Rasmussen raises questions about Rand’s handling of the is-ought problem and about the grounding and coherence of Rand’s ethics. The is-ought problem, first identified by Hume in the writings of his rationalist predecessors is (at least) the problem of deriving an ought statement from purely descriptive statements, with no reliance on desire or emotion.[2] Rand’s reply that, if you choose (and, thus, desire) to live, then you ought to be moral, in effect grants Hume’s point that “pure reason” cannot ground ethics. Like many others, however, I do not believe that Rand succeeds in deriving the virtues from the choice to live. Indeed, she does not even try consistently to do so. This takes us to the question of the grounding and coherence of Rand’s ethical views.
Human Nature, Virtue, and Happiness
In various places in her writings, Rand appeals not only to long-term survival to justify ethics, but also to survival qua man (that is, survival as a rational and, thus, virtuous, being), claiming that long-term survival for a human being can only be survival qua man, and to happiness, claiming (sometimes) that happiness and survival are two sides of the same coin.
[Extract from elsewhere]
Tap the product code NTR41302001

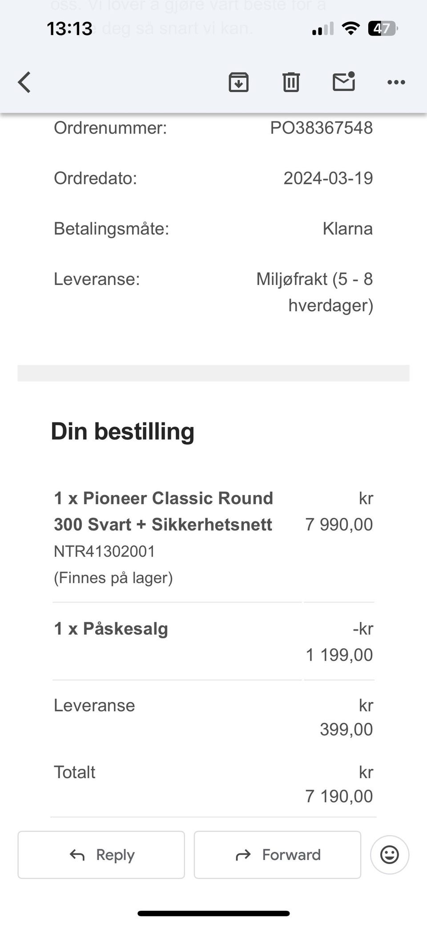[x=105, y=552]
Thus, although she opens “The Objectivist Ethics” with an attempt to give a scientific, naturalistic account of ethics that shows our continuity with other living things (which, she mistakenly assumes, always act for their own long-term survival), in the course of the essay she also brings in survival qua man and happiness as the ultimate goals.[3] The dominant view expressed in her fiction, however, is that happiness (understood in a neo-Aristotelian way) is “the purpose, the sanction and the meaning of life” (Atlas Shrugged, 674), and that happiness requires virtue.
How, then, should we interpret Rand? In spite of the perseverance of some Objectivists, there is no coherent way to show that to survive long-term is to survive qua man is to achieve eudaimonia.[4] This is not to deny that there are connections between them, or that a plausible ethics must have instrumental value and be generally compatible with long-term survival. How could it be rational to be moral if morality were, in principle, useless for our ordinary human purposes or a threat to survival? Moreover, it is easy to see that no one could survive very long, or achieve a life worth living, if most people were irrational and unproductive (Anthem, Atlas Shrugged). We are all better off in a society of moral individuals. Since, however, the immoral can survive long-term, the justification of a plausible ethics must go beyond long-term survival. Indeed, in the very essay in which Rand tries to justify ethics as a survival need, she also admits that the wicked can survive by “hitch-hiking” (free-riding) on rational, productive members of society. But neither Hobbesian contractarians, who appeal to this fact to justify leaving “the state of nature,” nor Rand, can use this justification to show why we should not “hitch-hike” on others’ virtue if we can get away with it, or if not doing so imperils our well-being or lives. Yet Rand is very clear that we may not do this because others are ends in themselves, not to be used as mere means to our ends.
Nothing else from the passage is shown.